_BRIEF:_ Please pull out each line in the entries below that contains the string "width", copying every such line in full.

_MATERIAL TO PROCESS:_
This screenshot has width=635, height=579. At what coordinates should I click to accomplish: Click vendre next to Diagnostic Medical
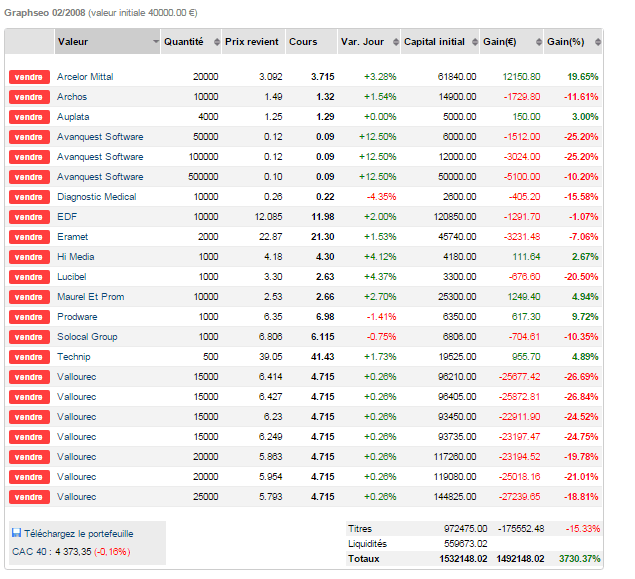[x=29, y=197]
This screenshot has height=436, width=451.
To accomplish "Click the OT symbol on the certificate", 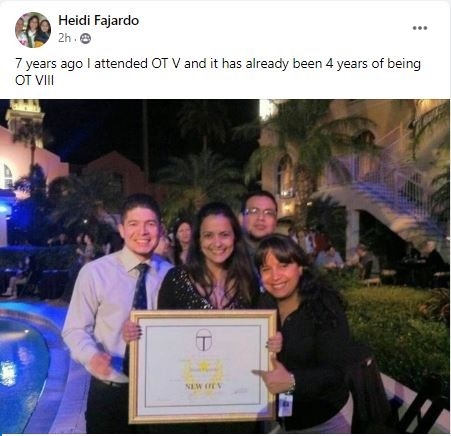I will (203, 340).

--

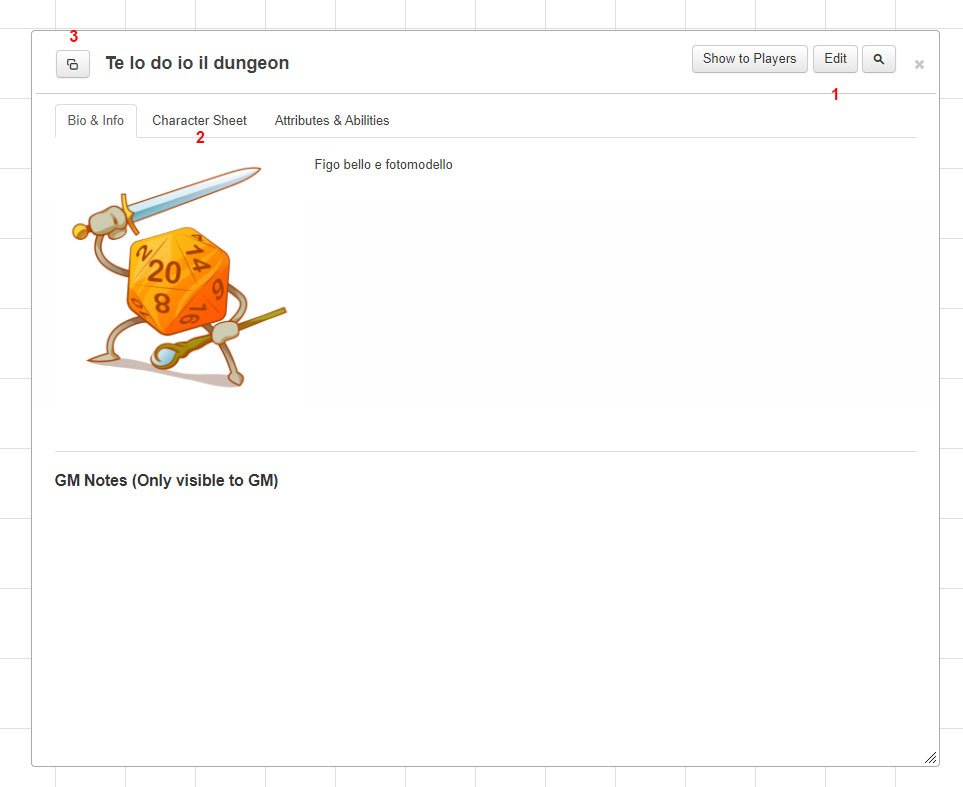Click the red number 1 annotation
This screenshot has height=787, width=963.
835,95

_RESPONSE:_
This screenshot has width=635, height=579. At what coordinates should I click to accomplish: Click vendre next to Diagnostic Medical
This screenshot has height=436, width=451.
This screenshot has height=787, width=963.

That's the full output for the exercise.